Segment Start: Data provided

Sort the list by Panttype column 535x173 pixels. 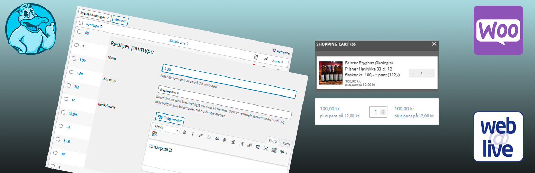[x=94, y=26]
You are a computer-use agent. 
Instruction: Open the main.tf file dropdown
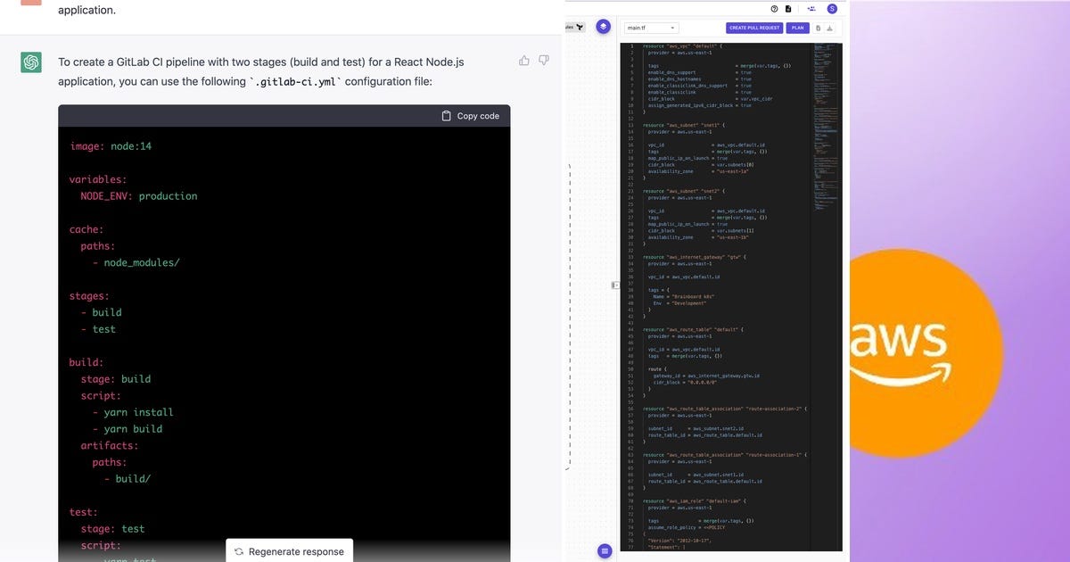[652, 28]
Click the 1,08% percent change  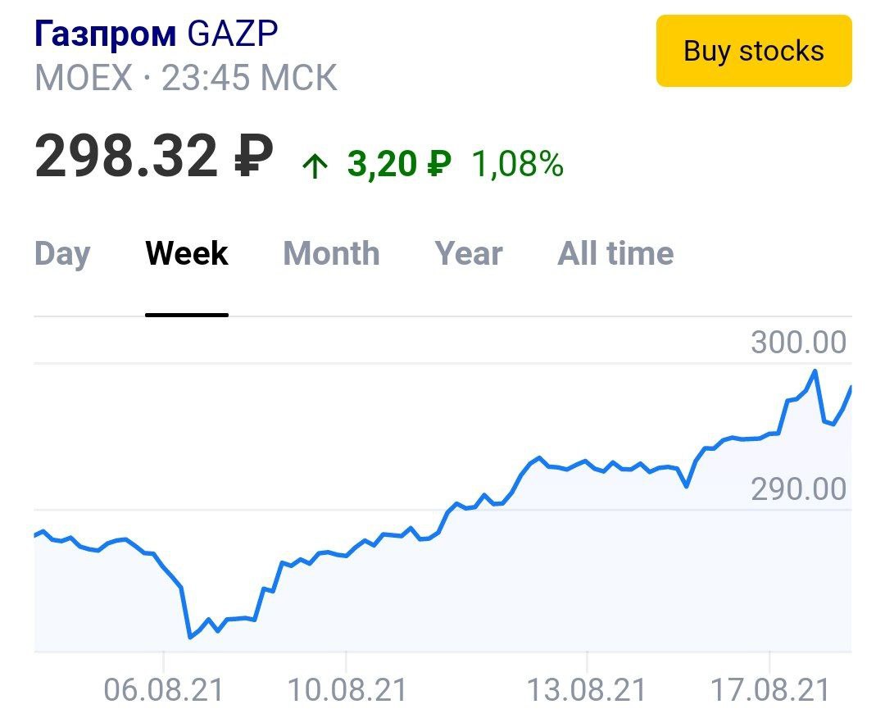[517, 165]
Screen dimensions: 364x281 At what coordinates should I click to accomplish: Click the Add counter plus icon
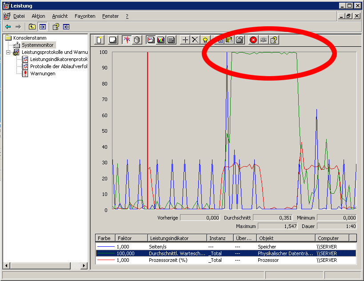(185, 40)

Segment End: Data provided

| Exercise |
Reproduce, word for word, every line from the one that contains "Screen dimensions: 364x281" to the end of the data, including both ends; omit all pictures.

| Output below |
Screen dimensions: 364x281 At what coordinates should I click to accomplish: Click the Add counter plus icon
(185, 40)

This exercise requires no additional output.